» **SOURCE DATA**
===

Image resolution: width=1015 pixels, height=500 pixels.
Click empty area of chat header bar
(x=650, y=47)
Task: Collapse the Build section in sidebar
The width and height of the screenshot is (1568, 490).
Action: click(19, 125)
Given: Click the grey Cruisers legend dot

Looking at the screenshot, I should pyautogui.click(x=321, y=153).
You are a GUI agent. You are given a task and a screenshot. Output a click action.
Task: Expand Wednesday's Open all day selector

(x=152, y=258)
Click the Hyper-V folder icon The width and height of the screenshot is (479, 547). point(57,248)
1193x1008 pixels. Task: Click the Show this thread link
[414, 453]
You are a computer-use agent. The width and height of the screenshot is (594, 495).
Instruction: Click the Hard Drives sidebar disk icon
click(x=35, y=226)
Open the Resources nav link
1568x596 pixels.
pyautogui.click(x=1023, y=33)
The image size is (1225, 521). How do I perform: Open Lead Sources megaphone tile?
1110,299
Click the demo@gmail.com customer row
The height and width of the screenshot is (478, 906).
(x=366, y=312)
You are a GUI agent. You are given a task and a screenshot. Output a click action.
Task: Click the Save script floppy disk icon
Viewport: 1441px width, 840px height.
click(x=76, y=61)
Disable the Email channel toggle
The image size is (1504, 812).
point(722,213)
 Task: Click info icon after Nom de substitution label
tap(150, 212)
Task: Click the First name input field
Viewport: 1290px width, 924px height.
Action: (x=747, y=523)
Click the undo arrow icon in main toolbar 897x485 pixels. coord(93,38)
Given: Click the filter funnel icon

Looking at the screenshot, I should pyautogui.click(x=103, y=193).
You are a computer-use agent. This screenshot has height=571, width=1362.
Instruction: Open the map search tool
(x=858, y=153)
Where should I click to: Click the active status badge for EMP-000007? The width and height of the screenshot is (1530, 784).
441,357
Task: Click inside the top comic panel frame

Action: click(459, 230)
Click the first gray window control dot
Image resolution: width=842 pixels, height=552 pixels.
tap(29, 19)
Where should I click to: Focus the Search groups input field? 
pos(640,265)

===

Beginning with the line that holds "Task: Click info", restate word for word every line down to the end of the data, and only those lines.

» **RESPONSE TO THIS TASK**
 Task: Click info icon after Nom de substitution label
tap(150, 212)
Task: Click the First name input field
Viewport: 1290px width, 924px height.
Action: (x=747, y=523)
Click the undo arrow icon in main toolbar 897x485 pixels. coord(93,38)
Given: Click the filter funnel icon

Looking at the screenshot, I should pyautogui.click(x=103, y=193).
You are a computer-use agent. This screenshot has height=571, width=1362.
Instruction: Open the map search tool
(x=858, y=153)
Where should I click to: Click the active status badge for EMP-000007? The width and height of the screenshot is (1530, 784).
441,357
Task: Click inside the top comic panel frame

Action: click(459, 230)
Click the first gray window control dot
Image resolution: width=842 pixels, height=552 pixels.
tap(29, 19)
Where should I click to: Focus the Search groups input field? 
pos(640,265)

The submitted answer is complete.